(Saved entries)
-- Opening Marker --
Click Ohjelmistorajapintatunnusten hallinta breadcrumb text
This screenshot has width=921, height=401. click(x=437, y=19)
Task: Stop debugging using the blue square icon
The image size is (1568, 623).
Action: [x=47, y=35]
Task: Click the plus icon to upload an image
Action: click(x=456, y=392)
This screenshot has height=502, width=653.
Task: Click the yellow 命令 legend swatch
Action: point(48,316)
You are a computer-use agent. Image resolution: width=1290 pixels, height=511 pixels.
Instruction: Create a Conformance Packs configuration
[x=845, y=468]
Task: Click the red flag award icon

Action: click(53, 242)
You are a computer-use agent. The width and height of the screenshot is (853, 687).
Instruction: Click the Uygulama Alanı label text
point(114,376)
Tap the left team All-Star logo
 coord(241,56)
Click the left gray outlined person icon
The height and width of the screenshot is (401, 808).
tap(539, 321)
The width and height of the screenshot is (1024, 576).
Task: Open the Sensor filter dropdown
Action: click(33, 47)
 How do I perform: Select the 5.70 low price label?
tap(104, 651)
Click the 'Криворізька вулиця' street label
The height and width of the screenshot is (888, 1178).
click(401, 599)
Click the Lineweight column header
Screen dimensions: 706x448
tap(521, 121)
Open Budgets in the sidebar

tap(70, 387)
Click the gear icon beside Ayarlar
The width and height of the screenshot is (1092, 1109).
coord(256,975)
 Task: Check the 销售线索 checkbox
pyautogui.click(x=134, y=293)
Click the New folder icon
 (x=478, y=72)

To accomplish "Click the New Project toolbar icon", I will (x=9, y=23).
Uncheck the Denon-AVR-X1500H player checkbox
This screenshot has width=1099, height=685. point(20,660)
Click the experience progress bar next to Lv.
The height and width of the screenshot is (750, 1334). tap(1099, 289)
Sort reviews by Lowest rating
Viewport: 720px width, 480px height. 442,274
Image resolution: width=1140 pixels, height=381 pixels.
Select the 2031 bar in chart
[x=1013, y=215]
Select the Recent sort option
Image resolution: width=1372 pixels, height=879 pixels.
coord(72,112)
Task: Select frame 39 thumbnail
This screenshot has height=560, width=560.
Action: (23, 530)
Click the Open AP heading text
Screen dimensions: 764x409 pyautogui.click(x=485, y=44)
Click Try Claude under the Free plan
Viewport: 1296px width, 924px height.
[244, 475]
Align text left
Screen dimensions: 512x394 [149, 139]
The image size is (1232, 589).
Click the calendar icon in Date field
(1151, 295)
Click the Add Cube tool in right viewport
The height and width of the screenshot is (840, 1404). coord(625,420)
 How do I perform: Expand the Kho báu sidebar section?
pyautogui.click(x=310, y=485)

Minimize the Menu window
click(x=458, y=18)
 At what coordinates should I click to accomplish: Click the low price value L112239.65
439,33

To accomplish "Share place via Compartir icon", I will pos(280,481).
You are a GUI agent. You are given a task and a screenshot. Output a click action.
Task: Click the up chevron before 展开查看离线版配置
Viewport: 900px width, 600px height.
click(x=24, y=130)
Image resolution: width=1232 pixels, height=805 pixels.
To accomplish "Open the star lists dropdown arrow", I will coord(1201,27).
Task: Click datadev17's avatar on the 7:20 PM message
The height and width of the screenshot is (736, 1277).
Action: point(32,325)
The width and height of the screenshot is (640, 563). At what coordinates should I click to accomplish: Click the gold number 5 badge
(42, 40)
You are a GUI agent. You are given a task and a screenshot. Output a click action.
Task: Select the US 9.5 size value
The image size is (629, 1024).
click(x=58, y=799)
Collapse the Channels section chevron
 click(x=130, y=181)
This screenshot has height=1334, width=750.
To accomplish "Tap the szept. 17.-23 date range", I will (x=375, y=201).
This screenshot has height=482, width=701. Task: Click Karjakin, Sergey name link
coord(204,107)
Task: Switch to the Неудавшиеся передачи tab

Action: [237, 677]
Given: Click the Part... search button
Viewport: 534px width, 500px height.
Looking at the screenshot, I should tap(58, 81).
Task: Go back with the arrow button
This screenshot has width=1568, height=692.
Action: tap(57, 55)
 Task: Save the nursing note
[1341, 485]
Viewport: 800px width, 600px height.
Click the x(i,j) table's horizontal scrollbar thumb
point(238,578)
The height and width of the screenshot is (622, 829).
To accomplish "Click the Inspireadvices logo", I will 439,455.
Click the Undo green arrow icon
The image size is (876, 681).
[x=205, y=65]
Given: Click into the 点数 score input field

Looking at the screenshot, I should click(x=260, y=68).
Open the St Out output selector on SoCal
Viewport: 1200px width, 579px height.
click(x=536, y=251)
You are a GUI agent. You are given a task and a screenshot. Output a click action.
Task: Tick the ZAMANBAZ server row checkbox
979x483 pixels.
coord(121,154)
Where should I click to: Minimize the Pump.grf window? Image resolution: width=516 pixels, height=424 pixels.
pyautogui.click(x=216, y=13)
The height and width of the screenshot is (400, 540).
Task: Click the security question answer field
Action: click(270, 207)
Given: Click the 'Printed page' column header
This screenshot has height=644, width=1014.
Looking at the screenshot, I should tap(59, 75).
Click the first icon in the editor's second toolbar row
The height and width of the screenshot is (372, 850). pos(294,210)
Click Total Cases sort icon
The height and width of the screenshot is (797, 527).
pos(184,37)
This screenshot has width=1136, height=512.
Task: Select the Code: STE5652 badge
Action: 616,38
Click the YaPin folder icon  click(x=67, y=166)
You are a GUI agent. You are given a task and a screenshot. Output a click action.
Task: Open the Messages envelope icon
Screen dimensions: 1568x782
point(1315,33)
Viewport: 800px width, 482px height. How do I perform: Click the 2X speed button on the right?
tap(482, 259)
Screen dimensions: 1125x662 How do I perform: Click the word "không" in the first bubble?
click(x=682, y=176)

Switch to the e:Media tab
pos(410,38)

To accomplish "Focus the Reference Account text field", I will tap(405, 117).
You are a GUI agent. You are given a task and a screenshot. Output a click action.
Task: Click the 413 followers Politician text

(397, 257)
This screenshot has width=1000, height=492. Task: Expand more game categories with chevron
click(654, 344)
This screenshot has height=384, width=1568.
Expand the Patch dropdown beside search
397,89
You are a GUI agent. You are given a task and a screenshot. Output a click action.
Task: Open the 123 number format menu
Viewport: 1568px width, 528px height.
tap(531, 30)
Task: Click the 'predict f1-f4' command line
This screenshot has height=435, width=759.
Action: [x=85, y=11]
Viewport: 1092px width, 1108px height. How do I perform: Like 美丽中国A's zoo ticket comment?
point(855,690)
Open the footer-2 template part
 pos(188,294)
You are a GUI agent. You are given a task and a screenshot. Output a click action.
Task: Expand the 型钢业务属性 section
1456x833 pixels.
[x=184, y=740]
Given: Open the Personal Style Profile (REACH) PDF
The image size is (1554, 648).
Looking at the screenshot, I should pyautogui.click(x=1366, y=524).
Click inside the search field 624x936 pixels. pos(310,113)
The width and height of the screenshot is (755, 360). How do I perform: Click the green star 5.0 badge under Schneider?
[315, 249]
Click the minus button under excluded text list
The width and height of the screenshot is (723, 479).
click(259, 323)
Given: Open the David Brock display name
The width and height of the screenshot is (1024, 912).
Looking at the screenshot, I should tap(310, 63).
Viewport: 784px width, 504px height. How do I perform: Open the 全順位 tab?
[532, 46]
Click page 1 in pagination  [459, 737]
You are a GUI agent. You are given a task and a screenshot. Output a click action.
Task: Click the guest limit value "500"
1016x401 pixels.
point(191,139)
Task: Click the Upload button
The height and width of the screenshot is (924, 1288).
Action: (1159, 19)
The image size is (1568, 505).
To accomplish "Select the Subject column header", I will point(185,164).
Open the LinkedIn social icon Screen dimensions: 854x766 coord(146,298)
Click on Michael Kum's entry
-- Closing Marker --
*Directions:* An exact copy of the lines above, from the one containing "979x483 pixels." through the one containing "Click the YaPin", is the whole of the answer.

*Task result:*
979x483 pixels.
coord(121,154)
Where should I click to: Minimize the Pump.grf window? Image resolution: width=516 pixels, height=424 pixels.
pyautogui.click(x=216, y=13)
The height and width of the screenshot is (400, 540).
Task: Click the security question answer field
Action: click(270, 207)
Given: Click the 'Printed page' column header
This screenshot has height=644, width=1014.
Looking at the screenshot, I should tap(59, 75).
Click the first icon in the editor's second toolbar row
The height and width of the screenshot is (372, 850). pos(294,210)
Click Total Cases sort icon
The height and width of the screenshot is (797, 527).
pos(184,37)
This screenshot has width=1136, height=512.
Task: Select the Code: STE5652 badge
Action: 616,38
Click the YaPin folder icon  click(x=67, y=166)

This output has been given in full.